Thanks

Text

One memory has returned to me several times over the past two weeks. Roy and I met to discuss the status of the project late last summer, when he was just back from one of his treatments. We met in his office; seeing him for the first time in six weeks, I was taken aback for a moment. His optimistic (and prompt) e-mails over the summer had not given much indication about his physical deterioration. As we sat down to discuss the project, however, the extent of his fatigue became clearer; he labored to draw regular breaths. Roy explained that lately he tired in the afternoon, and that breathing became more difficult as a result. Would it be awkward for me, he asked, if he lay down on the floor to ease the effort?

It might have been awkward with anyone else, but Roy made it seem completely natural--and for the next 45 minutes we talked about the status of the project, the work we’d already done, and details that remained to be sorted out, all from the floor of his office. Within a minute, as Roy related a laugh-out-loud anecdote, I felt as if it were perfectly natural to have a meeting while lying on the floor.

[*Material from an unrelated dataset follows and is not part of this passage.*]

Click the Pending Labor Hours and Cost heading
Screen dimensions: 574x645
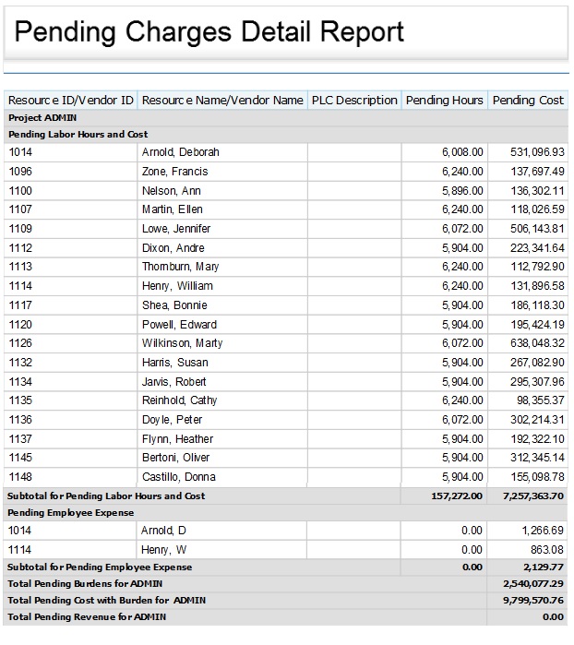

Why would anyone ever hold a meeting anyplace else?

As our conversation wound down, I inquired tentatively about Roy’s condition, which was obviously becoming more serious. But of course Roy didn’t want to talk about his discomfort, or his frustration, or his exhaustion, and steered the conversation to me. How was my summer? How was my work coming? I confessed (somewhat sheepishly, given the magnitude of Roy's illness) that I was having some difficulties: I had just received feedback from a reader I suspected had not read the work carefully or completely. Roy pressed for some details, and as I described the comments, he urged me to appeal. The next thing I knew, Roy was offering, then insisting, to read my proposal himself and to help draft a response to my editor. It was a moment that, to me, typified Roy’s generosity and his sensitivity: with everything going on in his life, Roy was still lavishly generous with his time, his energy, his insight. And despite the difficulties facing him, he never stopped searching for ways to offer his experience and his time to others. I was so lifted by Roy’s interest and concern that I was halfway across campus before it occurred to me that I had just piled a substantial amount of work on an extremely busy man with a serious medical condition. Roy was always so graceful with his generosity that it was easy for me to take it for granted. Thanks, Roy.

In the past two weeks, I’ve spun between deep sadness at not having years more with Roy as colleague, mentor, and friend, and deep gratitude for being invited into Roy’s community, and this department, for the two years that I had. Mostly I’m just mad at the universe for claiming him way, way too early.